“DLL Hell”, and avoiding an NP-complete problem

Needing two incompatible version of the same library  can be an evil problem, and a recent paper pointed out that solving it was NP-complete.

“DLL hell” has been a problem in Windows and many of the free and commercial Unixes. Interestingly, it was recognized and fixed in Multics, but then reproduced in both Unix and Windows, and finally re-fixed in SunOS 5. More recently, it was fixed in part in Linux glibc.

This is the story of how.

Introduction

Last week, I had the pleasure of reading about Kristoffer Grönlund’s 2017 linux.conf.au talk, Package managers all the way down , about the recurring problems of package managers for both operating systems and language families.

dll_hell

DLL hell is back, and hitting multi-language projects like Hawk as well as language-specific tools like npm.

Russ Cox investigated the problem, and wrote well-known paper that opens with “Dependency hell is NP-complete. But maybe we can climb out.”
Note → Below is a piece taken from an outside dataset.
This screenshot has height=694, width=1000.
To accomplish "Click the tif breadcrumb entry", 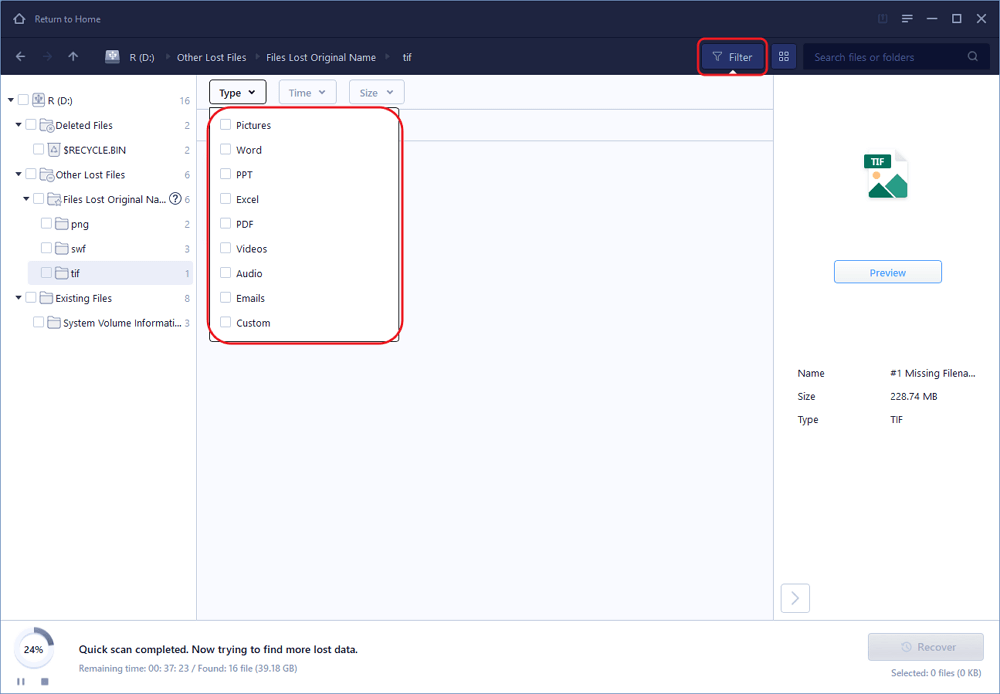I will (407, 57).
The problem is that a program that use libraries can end up needing two different versions of a subordinate library. For example, I might write a main program that uses glibc n+1, but from it call a library that requires glibc n.

If your system can’t load both, you can’t link.

History

In principle, you can design a linker that can load both versions: the Rust language and the and the Nix package manager have addressed that approach, at the expense of managing a large and ambiguous symbol space.

A elegant idea, however, is to version-number the individual interfaces, and keep both old and new interfaces in the libraries. When you update a library, you get new interfaces and bug-fixes, but you also gets the backwards-compatibility of having the “old” interface in the same file.  Of course, it isn’t always a complete copy of the old versions: often it’s a “downdater” that calls the new one with different parameters, or an “updater” that wraps the old code in a function with additional capabilities.

The idea of having only one copy of a library on the system and keeping old versions of calls came originally from Multics: Paul Stachour wrote about their hardware and software versioning in You Don’t Know Jack About Software Maintenance. It that era, they did continuous delivery, something which required backwards compatibility: they just called it continuous maintenance.

On Multics, all maintained versions of an interface exist in the library, and it is the interfaces that have versions. If someone talks about version 7 of a library, they means a library that includes the interfaces that were added for version 7.

On Unix, that degree of complexity was undesirable: the early Unixes did not link dynamically and the number of libraries was small, so it was hard to have the problem.

Systems with lots of shared libraries and products depending on them, however, made us aware of it once more. Windows gave us the name “DLL hell”, and we promptly recreated it in  SunOS 4, as did the other Unix vendors.  For SunOS 5, my team under David J Brown then recreated the fix, and later discovered that the glibc team had done so too. David described both in a Usenix talk, Library Interface Versioning in Solaris and Linux.

We needed to do so because we had a “compatibility guarantee”. If your program ran and passed the “appcert” script, then we warranted it would run on all newer Solaris versions. If it didn’t, that was our fault, and ours to fix. Failing to fix DLL hell would have cost us significant money!

In Linux, Linus make a similar guarantee, to not break running programs. It too is hard, but manageable inside a mostly-static kernel of moderate size. It’s harder in the application world.

How it Works

Assume my main-program and a library both call memcpy. My program makes sure that the source and target don’t overlap, so it can use the default memcpy.  However, the library does do overlappped copies, and blithely assumed that memcpy did pure left-to-right copying. That’s no longer true, so the library is linked to  a specific memcpy, memcpy@GLIBC_2.2.5, which does make that guarantee. That interface is “downdated” to do strict left-to-right copying by being turned into a call to memmove instead of to the newest memcpy.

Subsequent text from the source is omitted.